Monitoring mitochondrial inner membrane potential for detecting early changes in viability of bacterium-infected human bone marrow-derived mesenchymal stem cells
1 Institute of Biomedicine, Department of Anatomy and Cell Biology, Aapistie 7, P.O. Box 5000, FIN-90014, University of Oulu, Oulu, Finland
2 Institute of Clinical Medicine, Division of Surgery, University of Oulu and Clinical Research Centre, Department of Surgery and Intensive Care, Aapistie 5a, P.O. Box 5000, FIN-90014, Oulu University Hospital, Oulu, Finland
3 Finnish Red Cross Blood Service, Kivihaantie 7, FI-00310, Helsinki, Finland
4 Aalto School of Chemical Technology, Department of Biotechnology and Chemical Technology, Kemistintie 1A, P.O. Box 6100, 00076, Aalto, Finland
Stem Cell Research & Therapy 2012, 3:53 doi:10.1186/scrt144Published: 11 December 2012
One of the most challenging safety issues in the manufacture of cell based medicinal products is the control of microbial risk as cell-based products cannot undergo terminal sterilization. Accordingly, sensitive and reliable methods for detection of microbial contamination are called for. As mitochondrial function has been shown to correlate with the viability and functionality of human mesenchymal stem cells (hMSCs) we have studied the use of a mitochondrial inner membrane potential sensitive dye for detecting changes in the function of mitochondria following infection by bacteria.
The effect of bacterial contamination on the viability of bone marrow-derived mesenchymal stem cells (BMMSCs) was studied.
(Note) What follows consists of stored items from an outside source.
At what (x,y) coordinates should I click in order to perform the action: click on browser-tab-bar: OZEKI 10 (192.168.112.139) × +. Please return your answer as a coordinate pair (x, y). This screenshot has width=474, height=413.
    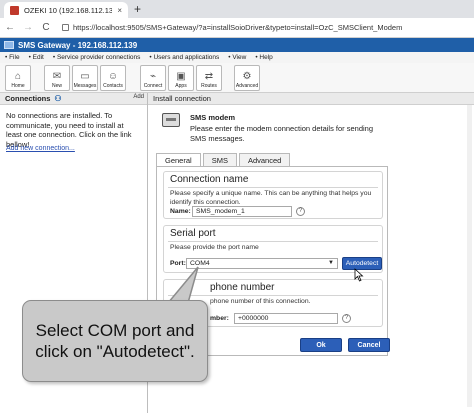
    Looking at the image, I should click on (237, 9).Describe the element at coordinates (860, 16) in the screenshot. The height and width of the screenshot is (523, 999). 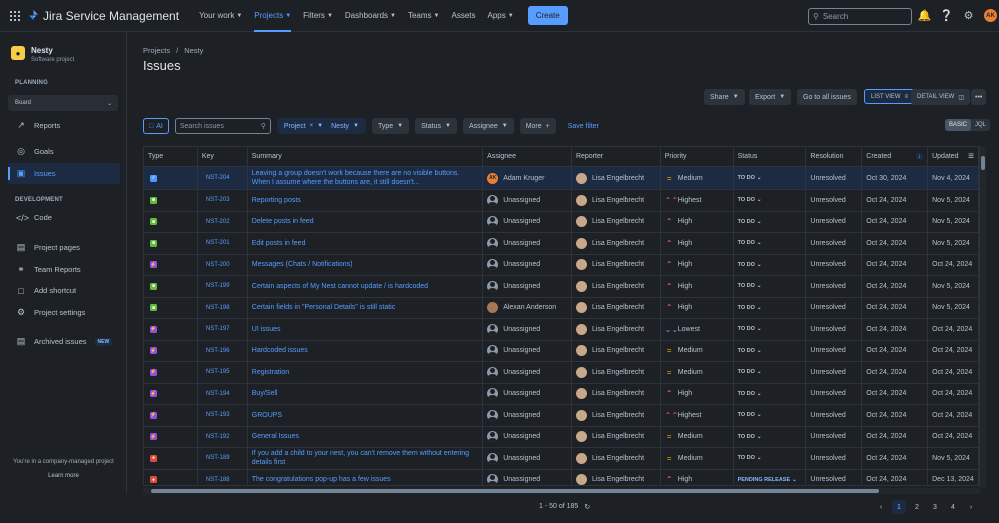
I see `global-search-input: ⚲ Search` at that location.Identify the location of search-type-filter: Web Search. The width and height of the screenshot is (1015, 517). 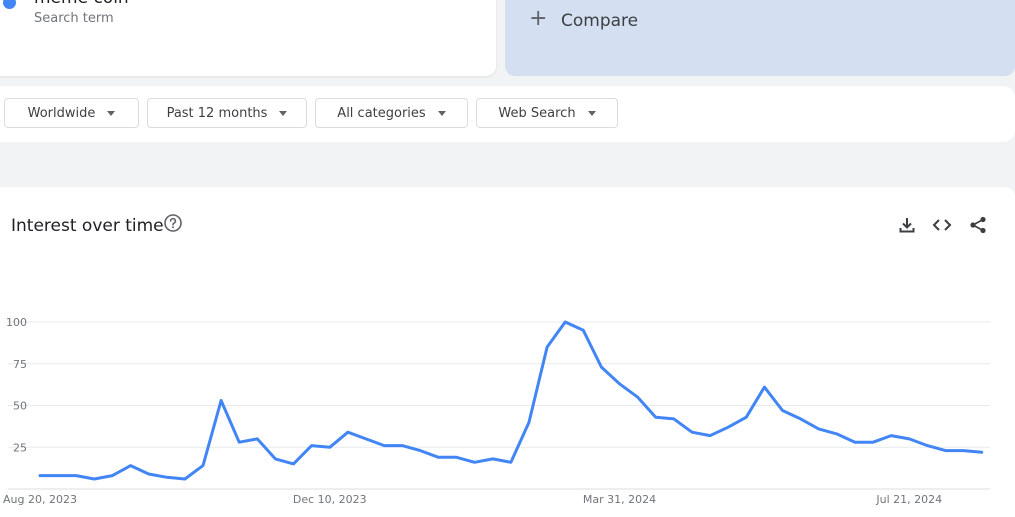
(547, 113). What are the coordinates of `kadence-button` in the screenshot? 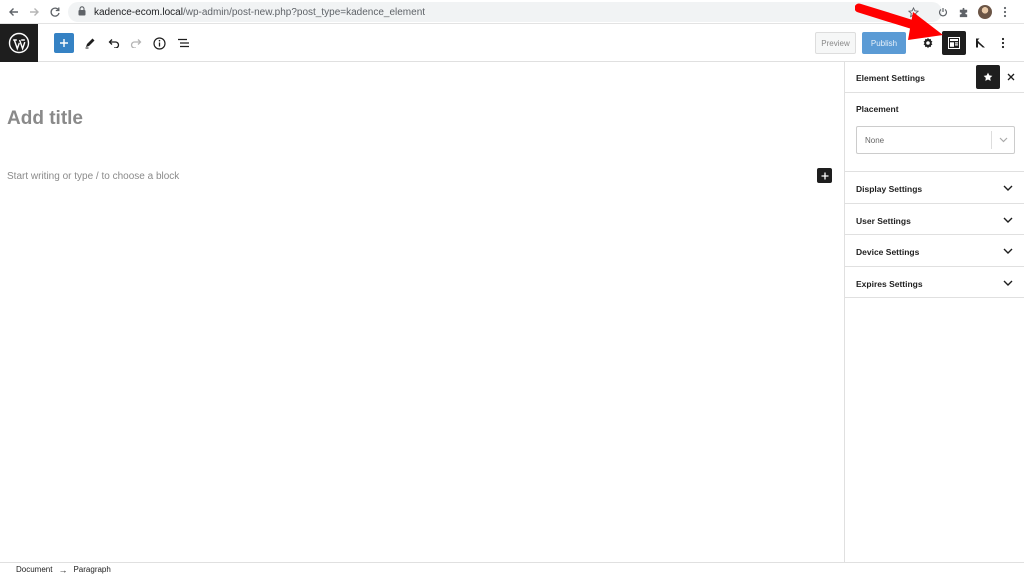 It's located at (980, 43).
BMMSC lines were infected with three different bacterial species, namely two strains of Pseudomonas aeruginosa, three strains of Staphylococcus aureus, and three strains of Staphylococcus epidermidis. The changes in viability of the BMMSCs after bacterial infection were studied by staining with Trypan blue, by morphological analysis and by monitoring of the mitochondrial inner membrane potential.
Microscopy and viability assessment by Trypan blue staining showed that even the lowest bacterial inocula caused total dissipation of BMMSCs within 24 hours of infection, similar to the effects seen with bacterial loads which were several magnitudes higher. The first significant signs of damage induced by the pathogens became evident after 6 hours of infection. Early changes in mitochondrial inner membrane potential of BMMSCs were evident after 4 hours of infection even though no visible changes in viability of the BMMSCs could be seen.
Even low levels of bacterial contamination can cause a significant change in the viability of BMMSCs. Moreover, monitoring the depolarization of the mitochondrial inner membrane potential may provide a rapid tool for early detection of cellular damage induced by microbial infection. Accordingly, mitochondrial analyses offer sensitive tools for quality control and monitoring of safety and efficacy of cellular therapy products.